Hong Kong’s high-end property sales boom despite protest and pandemic

Investing

Hong Kong has been rocked by protests and a pandemic that has almost shut the city off from the world but high-end property deals are booming, buoyed by mainland entrepreneurs.

Two flats were sold this week by Wheelock, the real estate group of billionaire Peter Woo, on the city’s famous Peak for HK$1.2bn (US$154m), setting an Asian record for price per square foot. The sale followed a separate deal by property group Wharf Holdings to rent out a luxury home for HK$1.35m a month, another record for the city.

The property transactions come despite Hong Kong facing a series of challenges that have raised questions about its prospects as an international financial centre.
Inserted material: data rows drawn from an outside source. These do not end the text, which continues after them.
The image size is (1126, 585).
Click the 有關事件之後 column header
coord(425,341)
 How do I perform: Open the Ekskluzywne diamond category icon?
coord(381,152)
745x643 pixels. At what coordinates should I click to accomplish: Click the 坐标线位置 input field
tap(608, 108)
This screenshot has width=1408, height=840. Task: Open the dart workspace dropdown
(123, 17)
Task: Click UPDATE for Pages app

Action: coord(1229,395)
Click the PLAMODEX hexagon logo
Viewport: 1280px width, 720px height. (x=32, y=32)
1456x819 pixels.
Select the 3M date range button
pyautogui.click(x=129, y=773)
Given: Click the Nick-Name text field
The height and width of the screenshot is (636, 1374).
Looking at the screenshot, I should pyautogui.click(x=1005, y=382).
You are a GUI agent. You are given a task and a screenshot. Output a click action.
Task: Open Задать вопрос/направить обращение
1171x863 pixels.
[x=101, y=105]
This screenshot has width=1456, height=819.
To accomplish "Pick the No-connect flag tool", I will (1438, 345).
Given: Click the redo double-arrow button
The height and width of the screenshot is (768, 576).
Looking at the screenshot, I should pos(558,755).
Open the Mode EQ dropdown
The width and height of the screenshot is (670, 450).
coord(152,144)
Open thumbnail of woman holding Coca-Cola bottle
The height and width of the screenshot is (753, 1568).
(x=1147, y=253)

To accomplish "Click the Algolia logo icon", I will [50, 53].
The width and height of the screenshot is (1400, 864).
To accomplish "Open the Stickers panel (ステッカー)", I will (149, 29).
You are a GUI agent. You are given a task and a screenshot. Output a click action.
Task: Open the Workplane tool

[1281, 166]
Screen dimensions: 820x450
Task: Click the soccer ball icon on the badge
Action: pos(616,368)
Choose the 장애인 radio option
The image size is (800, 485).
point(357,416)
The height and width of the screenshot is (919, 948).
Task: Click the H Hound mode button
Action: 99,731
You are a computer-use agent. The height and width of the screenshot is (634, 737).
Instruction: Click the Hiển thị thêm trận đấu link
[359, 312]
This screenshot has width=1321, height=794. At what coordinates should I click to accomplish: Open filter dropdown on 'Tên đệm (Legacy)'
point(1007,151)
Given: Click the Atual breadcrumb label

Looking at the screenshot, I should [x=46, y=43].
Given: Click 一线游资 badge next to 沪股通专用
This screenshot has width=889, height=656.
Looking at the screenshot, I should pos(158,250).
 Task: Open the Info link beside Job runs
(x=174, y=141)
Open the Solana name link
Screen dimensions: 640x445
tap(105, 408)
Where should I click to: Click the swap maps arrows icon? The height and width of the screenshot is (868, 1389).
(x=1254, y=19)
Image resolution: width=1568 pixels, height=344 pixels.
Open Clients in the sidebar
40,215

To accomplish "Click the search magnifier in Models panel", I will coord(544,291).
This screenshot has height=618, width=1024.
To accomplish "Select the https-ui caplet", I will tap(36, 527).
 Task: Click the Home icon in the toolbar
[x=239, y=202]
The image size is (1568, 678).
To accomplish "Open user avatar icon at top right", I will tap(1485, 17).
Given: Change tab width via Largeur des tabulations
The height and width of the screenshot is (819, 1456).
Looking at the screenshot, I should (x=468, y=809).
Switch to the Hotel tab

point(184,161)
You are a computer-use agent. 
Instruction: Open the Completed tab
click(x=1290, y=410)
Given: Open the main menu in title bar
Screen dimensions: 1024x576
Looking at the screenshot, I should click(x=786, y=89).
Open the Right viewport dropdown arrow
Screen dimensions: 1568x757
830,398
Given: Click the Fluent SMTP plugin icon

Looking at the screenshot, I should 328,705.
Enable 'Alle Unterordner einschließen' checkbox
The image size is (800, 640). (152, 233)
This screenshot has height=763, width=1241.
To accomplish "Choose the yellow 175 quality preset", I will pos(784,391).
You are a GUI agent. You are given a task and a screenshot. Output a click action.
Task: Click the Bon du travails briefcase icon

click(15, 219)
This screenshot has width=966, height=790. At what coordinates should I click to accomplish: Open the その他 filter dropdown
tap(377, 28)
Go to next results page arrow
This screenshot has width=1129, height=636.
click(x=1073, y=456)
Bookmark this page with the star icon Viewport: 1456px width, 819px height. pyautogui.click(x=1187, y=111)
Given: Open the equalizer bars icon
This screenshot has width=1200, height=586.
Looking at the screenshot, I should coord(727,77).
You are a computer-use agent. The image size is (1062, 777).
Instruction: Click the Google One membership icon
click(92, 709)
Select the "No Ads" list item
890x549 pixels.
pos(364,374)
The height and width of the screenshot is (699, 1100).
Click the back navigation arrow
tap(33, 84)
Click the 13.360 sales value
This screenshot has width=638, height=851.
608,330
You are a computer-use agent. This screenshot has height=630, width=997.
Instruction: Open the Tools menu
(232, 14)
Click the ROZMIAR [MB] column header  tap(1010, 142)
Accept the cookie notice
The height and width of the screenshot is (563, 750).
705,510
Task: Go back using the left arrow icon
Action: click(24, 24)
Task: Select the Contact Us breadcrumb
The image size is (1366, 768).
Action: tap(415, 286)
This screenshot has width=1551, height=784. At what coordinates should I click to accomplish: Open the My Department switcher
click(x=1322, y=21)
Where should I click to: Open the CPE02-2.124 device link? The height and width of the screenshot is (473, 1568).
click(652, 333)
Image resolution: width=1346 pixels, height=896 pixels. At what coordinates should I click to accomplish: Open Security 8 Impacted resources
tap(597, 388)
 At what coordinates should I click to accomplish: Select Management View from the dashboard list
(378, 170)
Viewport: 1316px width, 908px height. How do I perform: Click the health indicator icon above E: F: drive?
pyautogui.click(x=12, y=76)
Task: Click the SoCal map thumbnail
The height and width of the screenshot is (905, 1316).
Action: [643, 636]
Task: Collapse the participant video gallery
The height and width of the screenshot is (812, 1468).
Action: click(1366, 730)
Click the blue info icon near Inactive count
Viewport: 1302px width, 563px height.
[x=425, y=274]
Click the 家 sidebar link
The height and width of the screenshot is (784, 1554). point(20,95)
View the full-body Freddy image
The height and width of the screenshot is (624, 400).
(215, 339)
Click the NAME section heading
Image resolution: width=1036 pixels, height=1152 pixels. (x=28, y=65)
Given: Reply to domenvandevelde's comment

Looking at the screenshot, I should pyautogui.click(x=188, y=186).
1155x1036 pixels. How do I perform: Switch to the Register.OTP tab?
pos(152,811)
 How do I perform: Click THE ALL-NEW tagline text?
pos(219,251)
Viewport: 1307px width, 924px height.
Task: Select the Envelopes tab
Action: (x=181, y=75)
Beijing clamped down on the city following pro-democracy protests in 2019 by imposing a tough national security law to limit dissent.

Those changes alongside some of the world’s strictest pandemic border restrictions, with mandatory quarantine measures of up to three weeks for anyone travelling to the city, have led many residents to leave. Hong Kong recorded a 1.2 per cent decline in residents for first half of this year, the third consecutive fall over a six-month period after more than a decade of growth.

But residential prices have been steadied by a chronic lack of land, which has been partly blamed on property developers hoarding territory and policy missteps.

Henderson Land, the property group controlled by Lee Shau Kee, one of Asia’s richest men, said this month it would spend HK$63bn on a record-setting 50-year tender to develop a waterfront site in central Hong Kong.

“If you think of the sort of challenges Hong Kong has faced over the past two years, from US-China tensions, to social unrest, to the pandemic and yet the residential market has proved to be pretty resilient and we have continued to see deals be inked at the top end,” said Simon Smith, head of Asia-Pacific research at Savills, the property company. “The market here always seems to be bullet proof.”

Nelson Wong, greater China head of research at JLL Hong Kong, the commercial real estate company, said the housing shortage had offset the impact of the population decline.

“The demand for housing is still not being sufficiently addressed by what is available out there,” he said.

Wong added that the number of residential transactions of more than HK$100m was higher than in 2018.

The identity of the buyer of the Peak flat has not been disclosed, but Smith said the high-end market was increasingly buoyed by mainland entrepreneurs. Many of them have business across the border in southern China but want to live in Hong Kong.